**Your instructions**
Start at the line that contains "Image resolution: width=1568" in the listing below and extract every line through the last, exactly; leave pictures out.

**Entries supplied**
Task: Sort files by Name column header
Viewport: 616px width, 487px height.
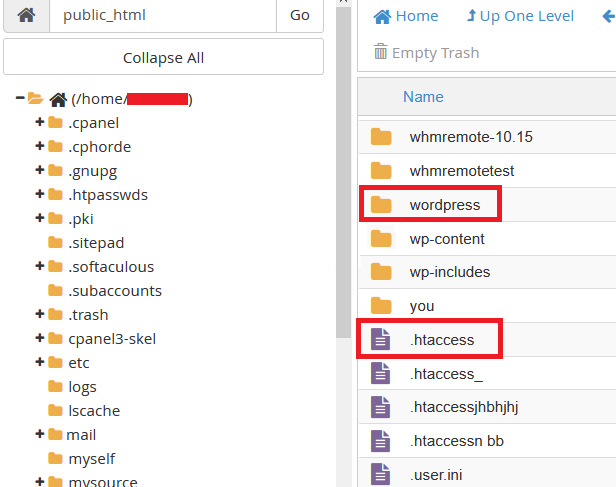Action: click(x=423, y=97)

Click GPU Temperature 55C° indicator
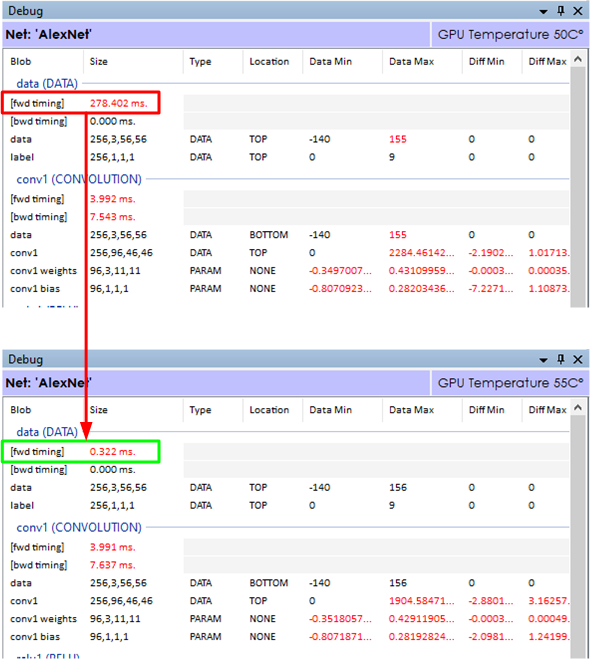coord(510,383)
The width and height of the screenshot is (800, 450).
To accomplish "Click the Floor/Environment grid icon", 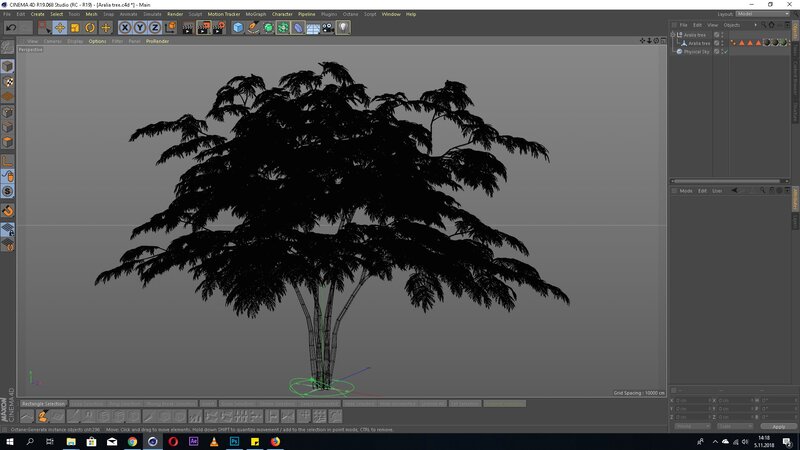I will (x=313, y=28).
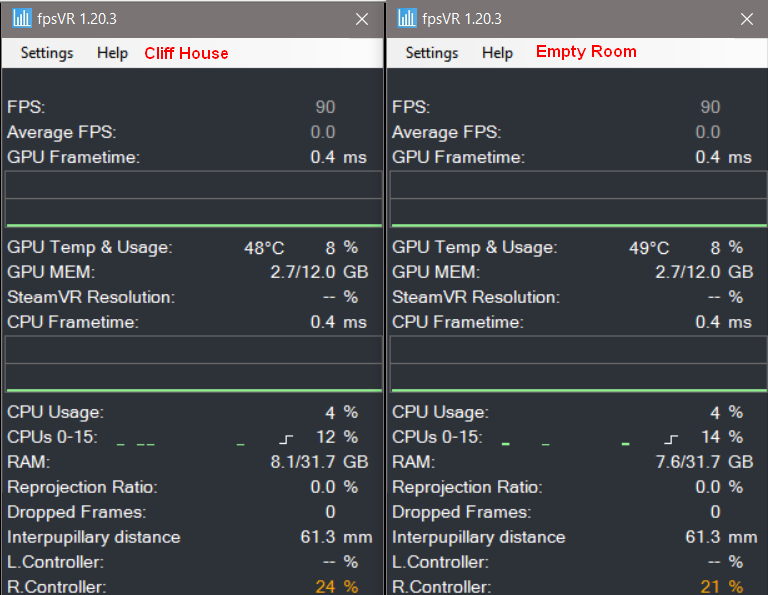Click the fpsVR logo in Empty Room window

[406, 18]
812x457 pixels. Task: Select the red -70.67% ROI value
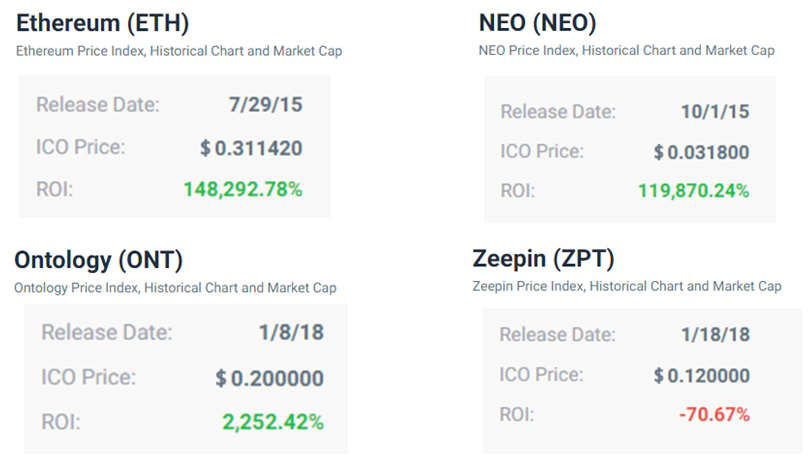pos(714,414)
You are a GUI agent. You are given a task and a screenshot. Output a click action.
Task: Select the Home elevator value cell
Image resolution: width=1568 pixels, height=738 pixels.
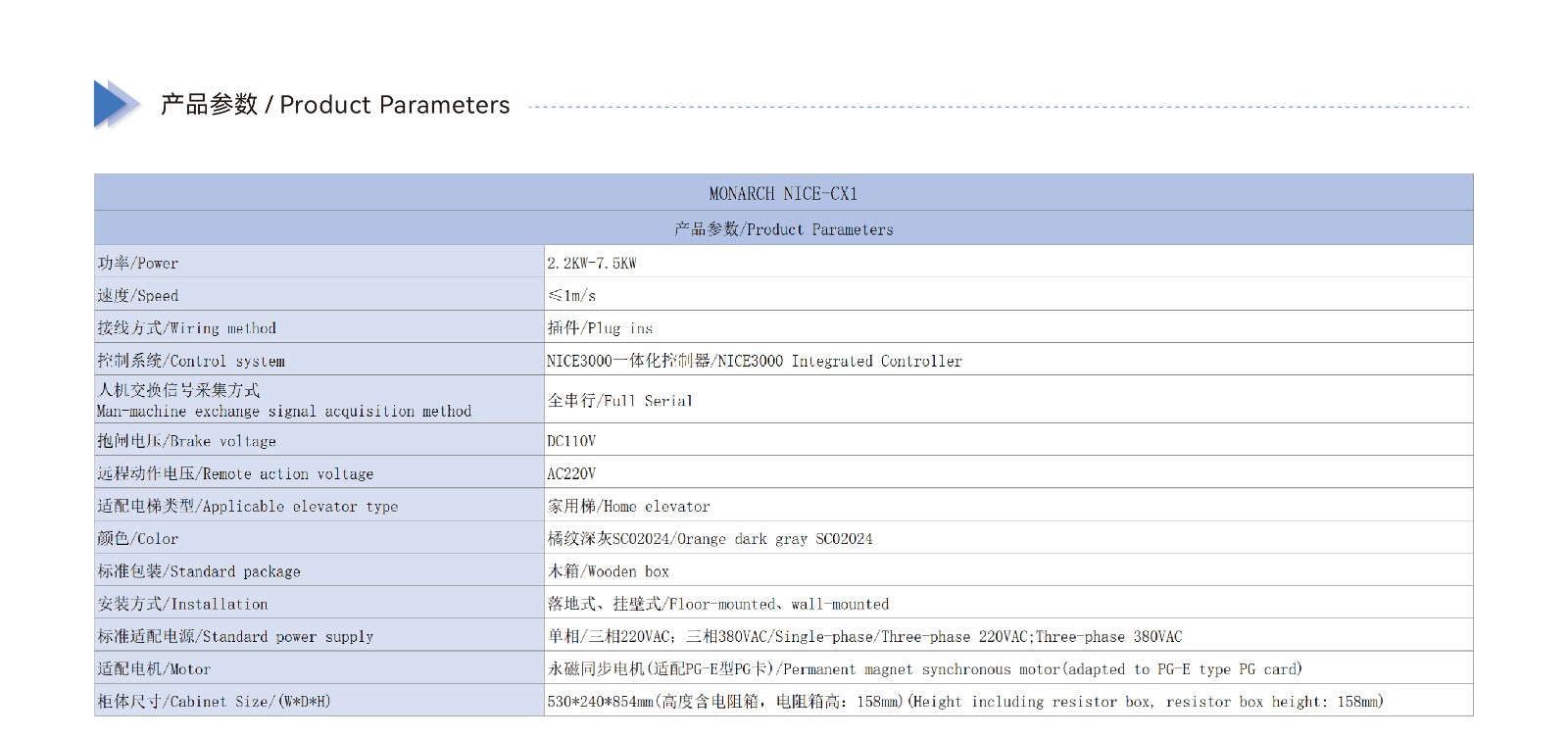pos(628,507)
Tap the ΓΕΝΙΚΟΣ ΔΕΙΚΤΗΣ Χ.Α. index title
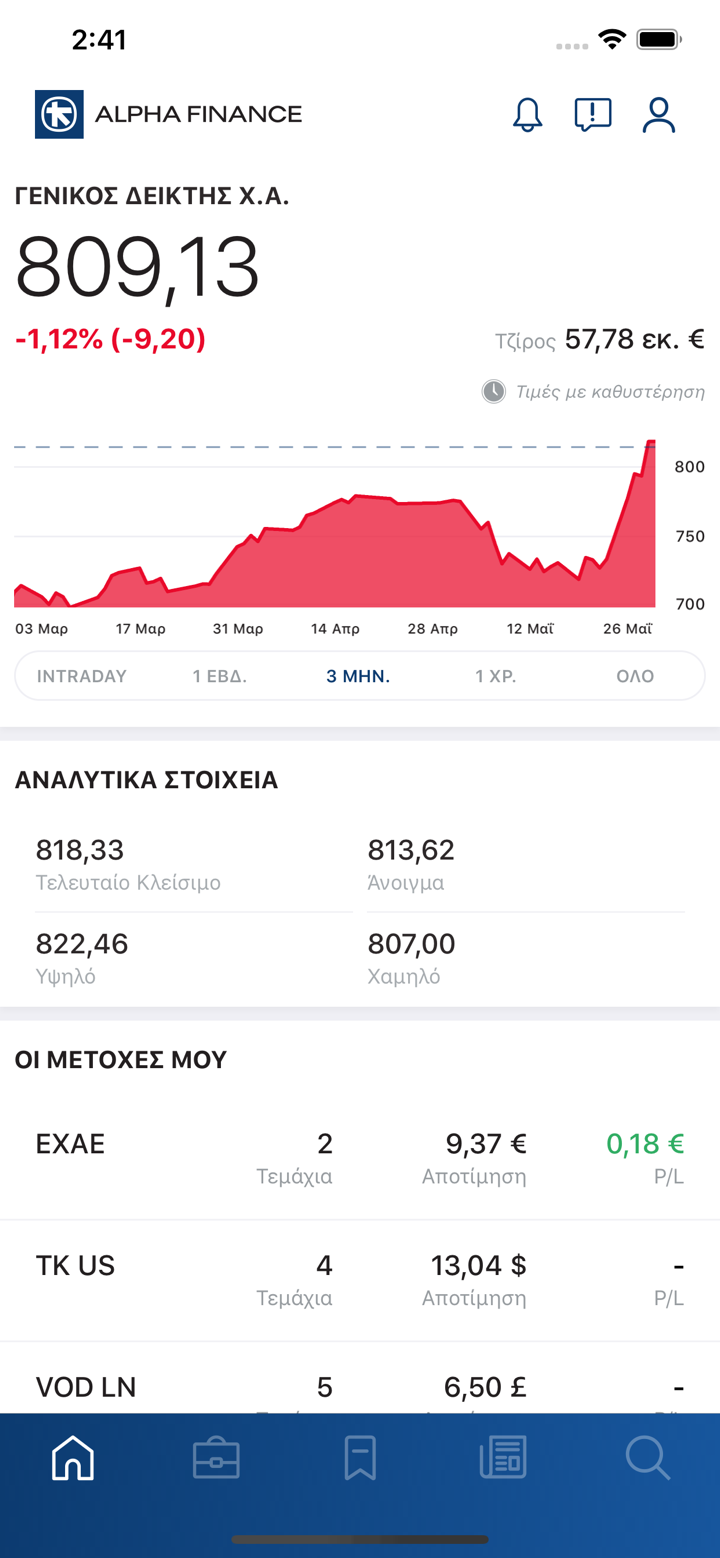The width and height of the screenshot is (720, 1558). [x=152, y=196]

**Task solution**
Image resolution: width=1568 pixels, height=738 pixels.
pos(628,507)
Tap the ΓΕΝΙΚΟΣ ΔΕΙΚΤΗΣ Χ.Α. index title
The width and height of the screenshot is (720, 1558). [x=152, y=196]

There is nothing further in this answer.